It was obvious a couple movies ago that the folks at Marvel Studios perfected the recipe for success. They are not out to win awards or recognition: Marvel simply makes popcorn movies that you can take your children to and, for two hours, laugh, cry and have a grand time. If the recent Spider-Man movie was not a strong enough example, Thor: Ragnarok substantiates that point. Tossing aside the dark cinematography of Thor: The Dark World, director Taika Waititi presents a universe inspired by a generation who grew up in the 1980s. Ala Netflix’s Stranger Things, the third entry in the Thor series is filled with 1980s pop culture references from Banner’s tee shirt, title logo design, to Led Zeppelin’s “Immigrant Song.” Adam Sandler was among the first to cash in on this demographic two years ago with Pixels and, what was obvious beginning with Spider-Man: Homecoming, Marvel will no doubt continue to cash in on the same.
Thor: Ragnarok will be Marvel’s 17th consecutive number one opening, crushing the competition and becoming a force to reckon. Other movie studios may have to scrutinize the 2018 and 2019 release schedule in advance to avoid releasing their comic book adaptations on the same weekend as Marvel. The first Thor debuted with $65.7 million; the second with $85.7; and this weekend the third installment is projected to pass $120. Do not, however, assume each installment will continue to outpace growth percentage; Warners is bringing together Justice League next weekend and fans may have rushed to theaters this weekend because they cannot attend a double feature next weekend.
Disney executives, with the power to control distribution, are using the muscle of Thor: Ragnarok to justify larger percentages. Theater chains have been told by Disney that new terms dictate 65 percent of tickets sales, not 60, beginning with next month’s Star Wars: The Last Jedi. Such business only jacks up the price of tickets.
The latest entry, which should have been titled Thor: His Worst Day Ever, the God of Thunder finds himself chained and imprisoned by Surtur, his hammer destroyed, his people forced to flee from Hela, forced to participate in gladiator matches against The Incredible Hulk, and forcing himself to ally with his brother Loki in a scheme that could destroy his homeworld.
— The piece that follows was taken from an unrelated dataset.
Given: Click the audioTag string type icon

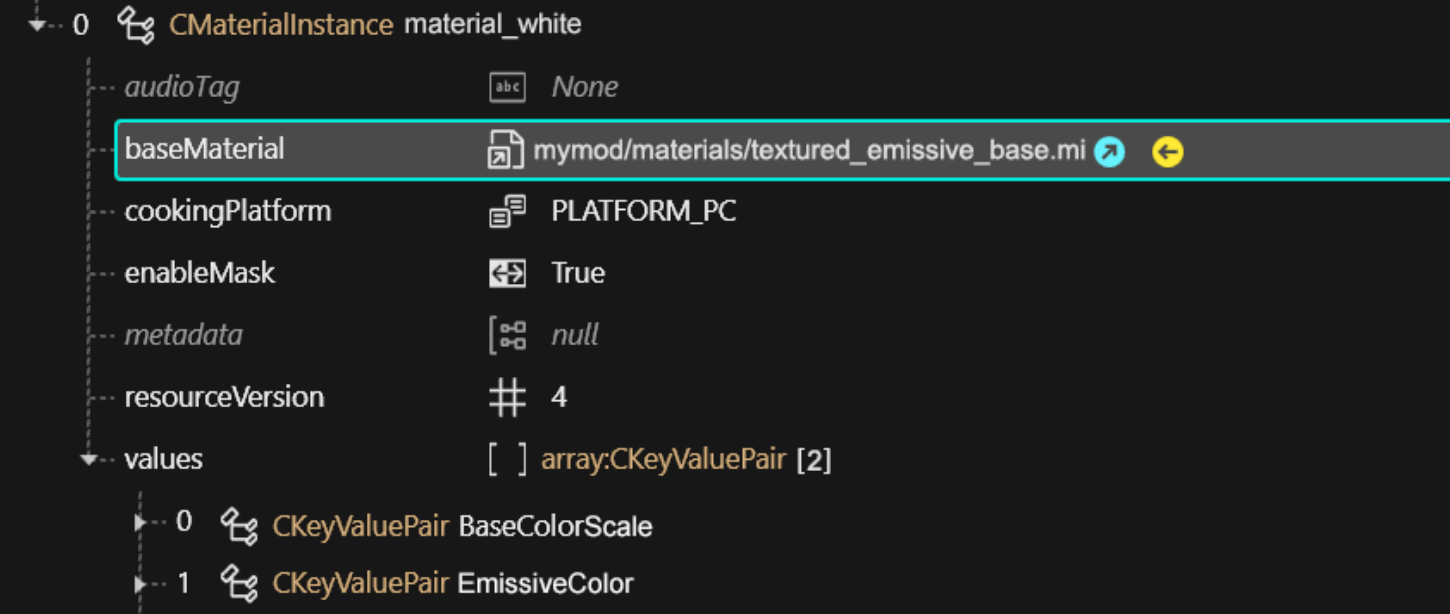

Joining the forces of good are “The Revengers” (Thor’s joke referencing The Avengers) are Bruce Banner and Valkyrie, a bounty hunter with a secret past.
In the comic books, Valkyrie was bisexual, a major participant in Marvel’s The Defenders series, died, and was later brought back to life by Doctor Strange. Her story, interlaced throughout the comics, is so complex it would take a professor with a Ph.D. to document and clarify. In Norse mythology, she had the power to decide who should live and die in battle. In Thor: Ragnarok, her sexual lifestyle was shelved for a family-friendly and family-approved rendition. The death of a fallen comrade in a brief flashback would remind faithful readers of the comic books that she was bisexual, suggesting her “partner” died in battle, but imagery in the movie suggests otherwise for those, not in the know. Valkyrie is referred to as “Scrapper Number 142” in one scene… so you can impress your friends that this appears to be a nod to The Incredible Hulk issue 142, where the first incarnation of her character appeared in the Marvel comics.
This is not to say Disney had no involvement in politics or production: Thor, trying to impress Valkyrie in one scene, confesses he supports women’s equality in the military. Kong attempted to stage a revolution. The Grand Master (played by Jeff Goldblum) attempts to use virtual technology and social media to brainwash the citizens. And thanks to Disney you will see a couple nods to the Star Wars franchise in the opening scene.
Speaking of Easter Eggs (relax, never any spoilers here), be prepared to watch Korg (i.e. rock monster forced to participate in the arena) in a number of scenes — Korg was the first villain to combat Thor in the comics. Here, he proves to be a faithful friend than foe, and the rock monster not only provides comic relief but is also voiced by the director.
It was great to see Doctor Strange again, now more confident in his role as protector of the nine realms, and more mystery to our heroes who find themselves with nowhere else to turn. Thor knows little about the sorcerer, and Strange prefers to keep it that way.
The real scene-stealer in this movie is Cate Blanchett, the first female villain in the Marvel Cinematic Universe, and perhaps the best villain in comic book movies since Heath Ledger as The Joker in The Dark Knight. She plays the role flawlessly, with heartless malice, and in no time does it take youngsters to realize she is a woman to fear more than Loki.
While some may consider Joss Whedon’s influence on recent Marvel movies to become too silly, the comedic relief throughout this film is a welcome relief compared to the Dark Elves saga. The jokes are in all the right places. With but the exception of a few vulgar words (“hell” and “damn” and one “shit” among the mix), this movie provides competent story-telling, simplistic in execution, and proves that “fun” is not a dirty word.
Two post-credits sequences are worth waiting for — one a teaser setting up the next Avengers movie.